TransWikia.com

Continuous VS Categorical variable

Data Science Asked by Shipra Sharan on December 8, 2020

In the dataset I have a continuous variable AGE and categorical variable AGE_CATEGORY as well. They are both highly correlated.

Which method should I use to identify the feature to be dropped AGE OR AGE_CATEGORY?

3 Answers

If your goal is to use them to train a supervised machine learning, the best solution is to find out which one is more efficient in predicting your output.

AGE has more information than AGE_CATEGORY. So, If I were to remove one of them I would remove AGE_CATEGORY.

In Addition, if your goal is to train tree-based models AGE_CATEGORY is not gonna be that much efficient.

You can use A/B test to find out which feature is more efficient in predicting your output.

Answered by nimar on December 8, 2020

It depends on the task at hand, as well as the type of modeling you are doing.

If the relationship between the response and predictors are non-linear, and the type of modelling used can not capture that non-linearity, converting continuous variables to categorical ones can be useful.

If you are going to predict how much people travel or earn, then having categories makes more sense for ages if the type of modelling used is something like linear regression. Young and old people may not earn as much as those who are in between.

If the type of modelling used is something like a tree-based model, then having the variable as continuous could be more useful as it has more information and the modelling can handle the non-linearity.

You can pick which one is better by using cross-validation only using the training data.
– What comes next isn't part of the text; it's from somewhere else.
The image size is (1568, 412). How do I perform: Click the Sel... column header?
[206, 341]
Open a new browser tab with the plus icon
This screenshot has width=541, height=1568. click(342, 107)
Answered by Suren on December 8, 2020

I see you mentioned in nimar's answer that You want a statistical method to identify which of Age and Age_category is better. I assume that the "better" here means a stronger relation with the dependent variable/response/target. The good news is that various methods exist to quantify the bond between target and feature. However, all these methods use numerical values to measure the strength of the bound. Because different methods are calculated under different magnitudes, they are not comparable. Age and Age_category have different data types. They can't be measured under the same measurement. Value 1 obtained from a method that measures Age is not comparable to value 1 obtained from a method that measures Age_category.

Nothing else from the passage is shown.